--- START ---

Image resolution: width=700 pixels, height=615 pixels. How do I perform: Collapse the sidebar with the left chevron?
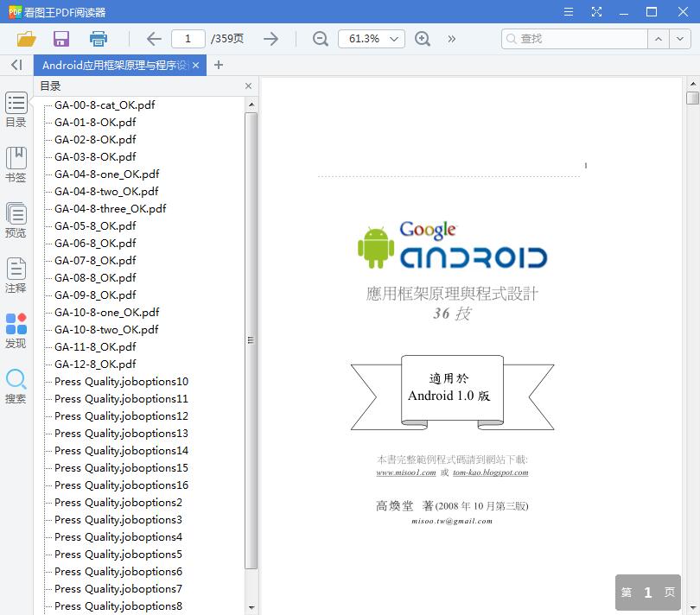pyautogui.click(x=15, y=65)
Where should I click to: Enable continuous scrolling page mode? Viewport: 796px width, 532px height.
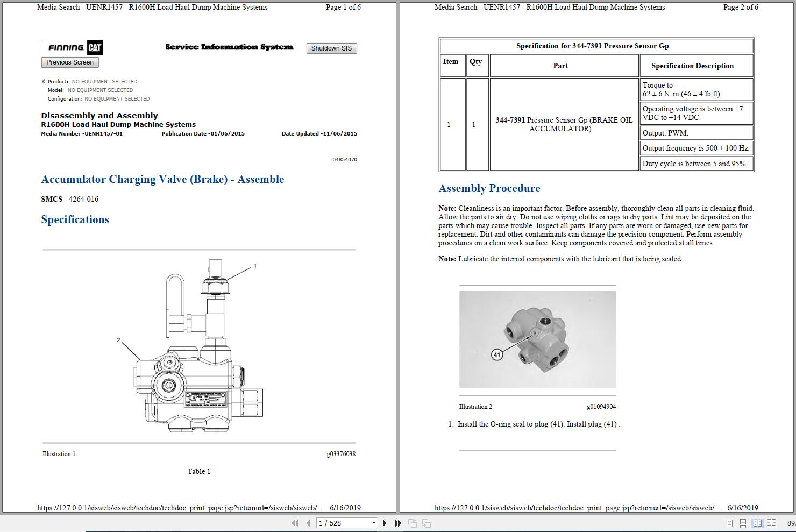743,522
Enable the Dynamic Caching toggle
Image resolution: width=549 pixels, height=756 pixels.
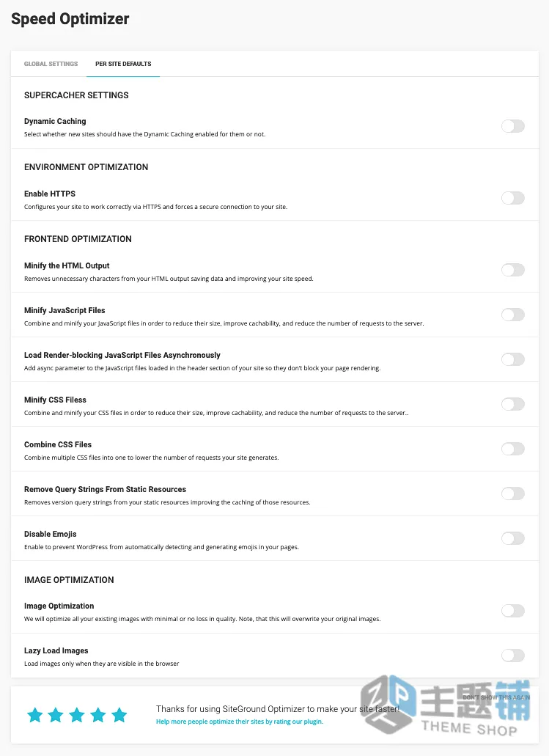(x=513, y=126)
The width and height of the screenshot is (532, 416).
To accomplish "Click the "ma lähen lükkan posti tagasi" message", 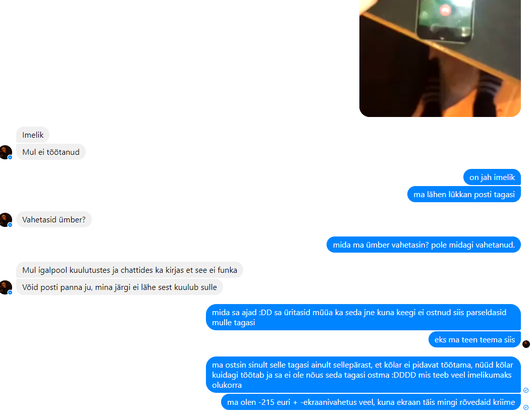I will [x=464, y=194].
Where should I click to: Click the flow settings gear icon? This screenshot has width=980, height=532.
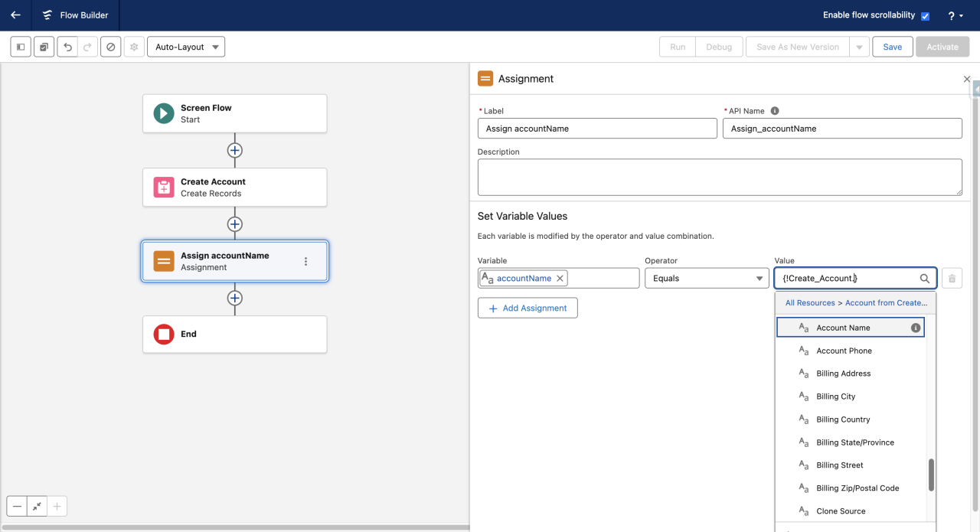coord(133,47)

--- END ---

Everything from the opening line of the data through the line with "The width and" should be repeated exactly; leave the pictures out.

**Result for this task**
Image resolution: width=700 pixels, height=615 pixels. How do I perform: Collapse the sidebar with the left chevron?
pyautogui.click(x=15, y=65)
Where should I click to: Enable continuous scrolling page mode? Viewport: 796px width, 532px height.
743,522
Enable the Dynamic Caching toggle
Image resolution: width=549 pixels, height=756 pixels.
(x=513, y=126)
The width and height of the screenshot is (532, 416).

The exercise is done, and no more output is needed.